__INPUT DATA__:
═══

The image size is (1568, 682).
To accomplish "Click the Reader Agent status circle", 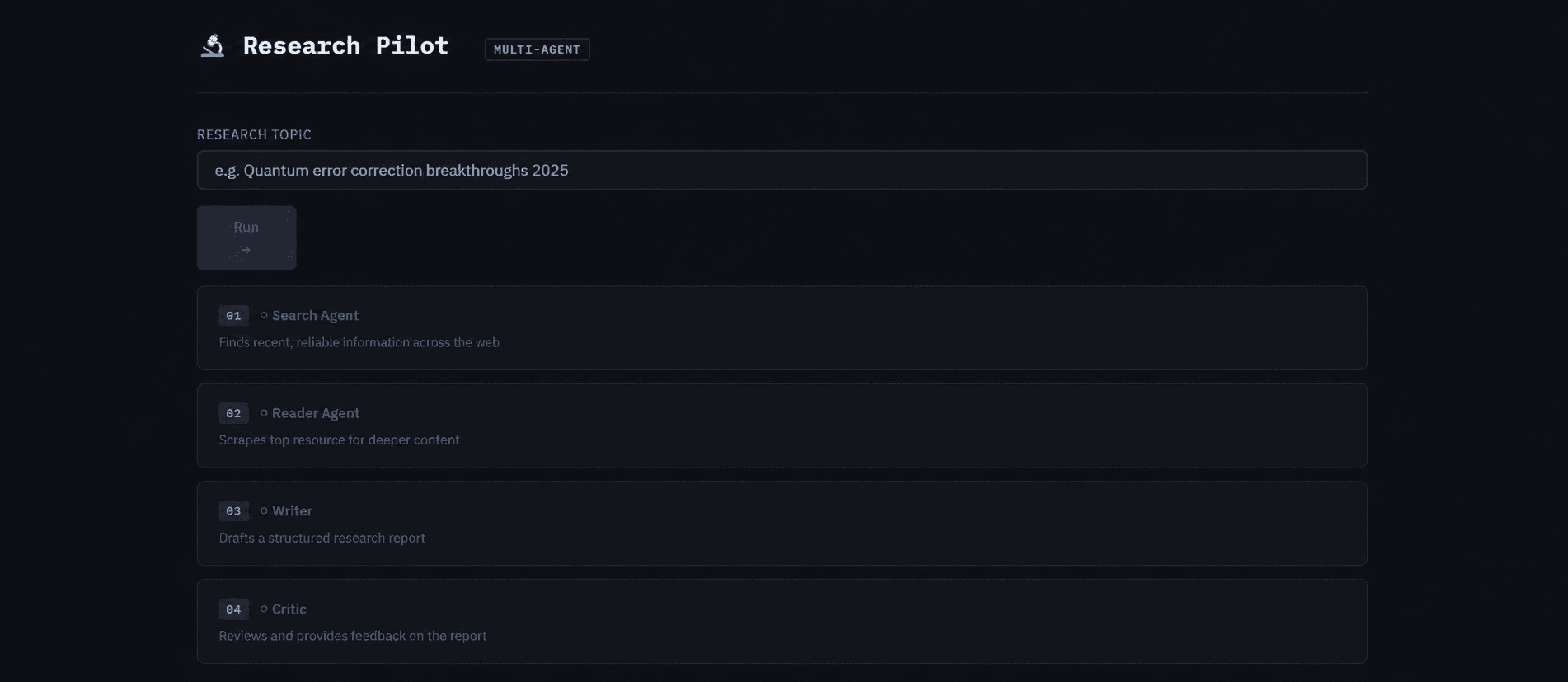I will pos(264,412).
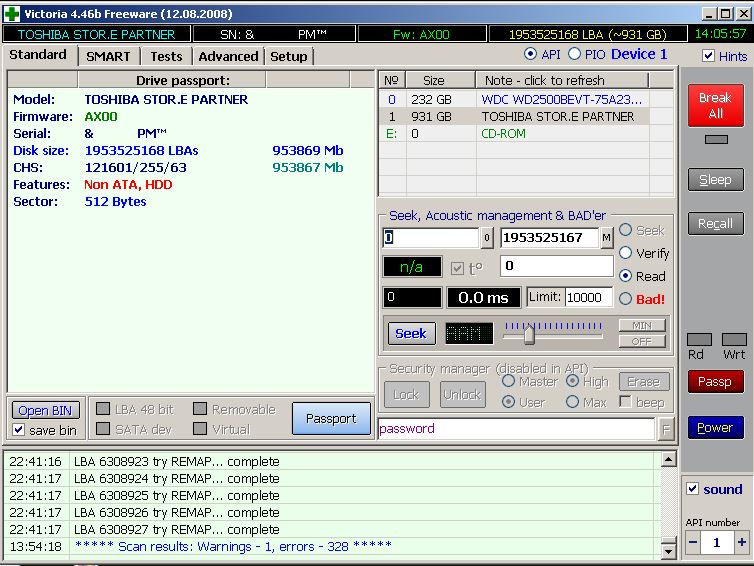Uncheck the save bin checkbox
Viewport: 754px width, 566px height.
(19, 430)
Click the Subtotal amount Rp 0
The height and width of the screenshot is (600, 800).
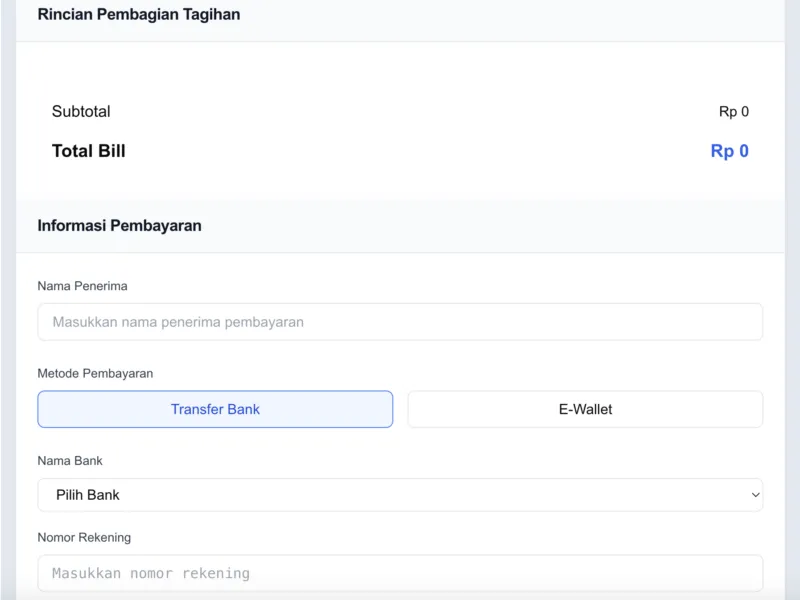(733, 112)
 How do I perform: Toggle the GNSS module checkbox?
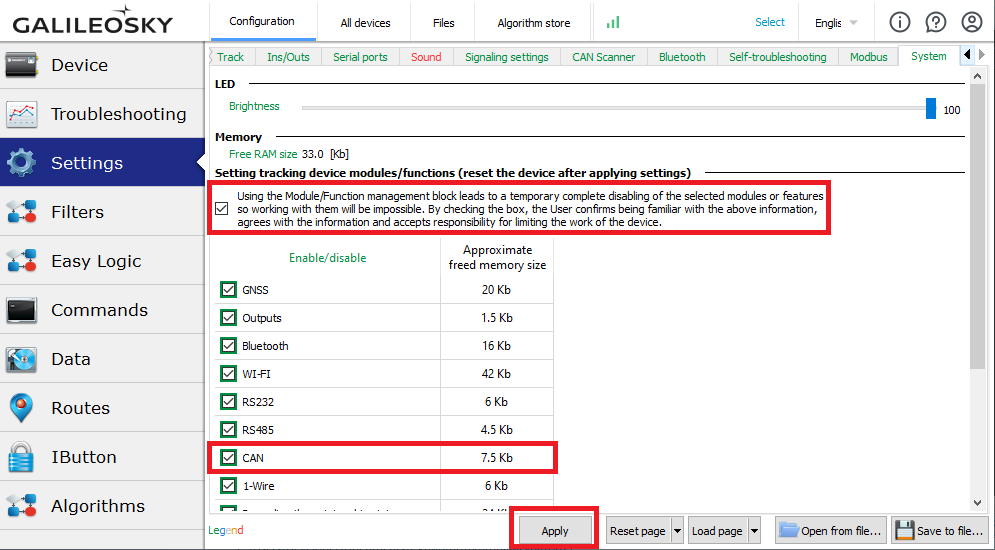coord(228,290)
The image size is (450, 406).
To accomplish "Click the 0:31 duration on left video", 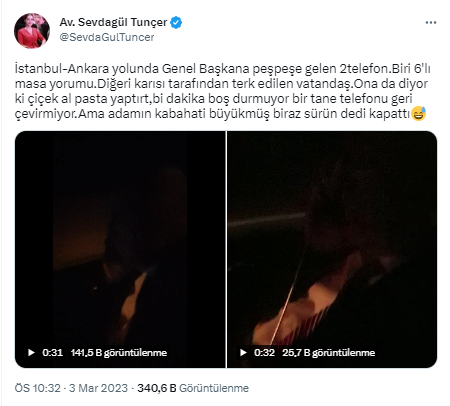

═══

__SET PROBLEM__: Collect each line in the items above that contains the string "height", paying attention to uppercase and lowercase letters. Copy out every such line.

__REPLY TO THE TASK__:
Viewport: 754px width, 566px height.
The height and width of the screenshot is (600, 800).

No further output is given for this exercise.